There has been a lot of questions about how a retroviral model would fit in to the world of ME/CFS lately. Could it be responsible in outbreak situations and could it go into remission from time to time, and what would be the mode of transmission if it does both of those?

I've been laying here in 'flare up' misery for a couple of weeks now and my brain has been stirring the pot on those very questions. Considering the fact that I don't have a PhD in Microbiology and I am in the middle of flare take what my brain has come up with, with a large dose of salt. (grins) Now that the caveat is out of the way, forward ho.

First of all let's revisit transmission. We know for a fact that somewhere in the vicinity of 3% of the worlds population is infected with XMRV. [1, 2] Doing the math that means somewhere in the neighborhood of 200 million infected people, of the 200 million infected 17 million or about 8.5% are diagnosed with ME/CFS. Some of us are from outbreaks that are known and reported. Some of us consider ourselves to not be part of the outbreak set. I'm not sure this is true. I know I about fell on the floor when I read that the San Antonio, Texas area had an outbreak between 1970 and 1973. [3] That doesn't come up in many places in the well known literature. So how would someone know if their area had an outbreak and how would someone know if there was an outbreak until 1. well after the fact and 2. if and only if a doctor reports it and it gets written down somewhere and that somewhere gets brought to your attention in reading material. In other words a lot of planets would have to align to really know if you are part of outbreak or not.

So what are the percentages of people actually affected in a cluster outbreak? If say 3 percent of the population of an area were affected that would argue for a direct correlation. And if only 8.5% of the XMRV infected actually end up with ME/CFS then one might make the correlation between percent infected and the percent of those who have some other factor (other than XMRV) that translates from XMRV to ME/CFS. It does make you go hmmm, what else is involved?

My blurry brain says it might look something like this;

XMRV infection (age) + Stress/Cortisol production over life time + Hormone levels/Androgen production specific to individual + Number of Viral infections in lifetime = Sever/Moderate/Light ME/CFS

Which goes back to transmission. When did the person or persons become infected? At birth, this would argue well for the school outbreaks as children tend to be born in clusters. Ever notice how you see one pregnant woman and all the sudden there are twenty more. (grins) If a percent of the women in a town or community are infected then they have a 50% to 75% percent chance of passing it directly to the child [4] and then add to the chance of passing it on via breast milk which adds another 18% [4]

Transmission can happen as a result of blood products used during child hood illness and accidents or later as young people mature and become sexually active.
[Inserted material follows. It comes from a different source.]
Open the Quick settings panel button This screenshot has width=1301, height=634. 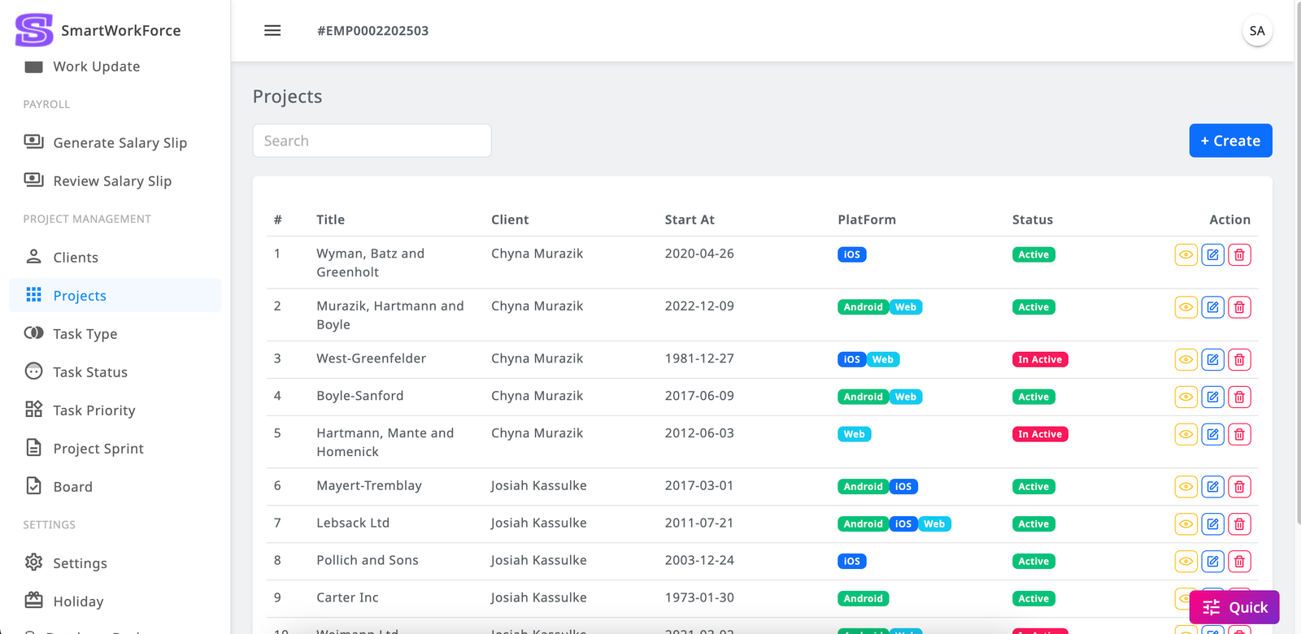[1234, 607]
When ever you get the bug it begins the work of replicating.

Replication of a retrovirus is the period when you are most likely to feel or experience symptoms. This is when the virus which is already inserted into a cell will make a copy of itself, release that copy and that copy will go and infect another cell. During this period a lot of things can happen. XMRV can make partial copies and be stopped from complete replication by antiviral mechanisms like APOBEC's, TRIM's [5,6] and RNAse L cellular antiviral protections that are part of our cellular and lymphatic systems. Believe it or not this is actually bad. (grin) partial proteins that get pushed out of the cell and into the system can reek a lot of havoc [7]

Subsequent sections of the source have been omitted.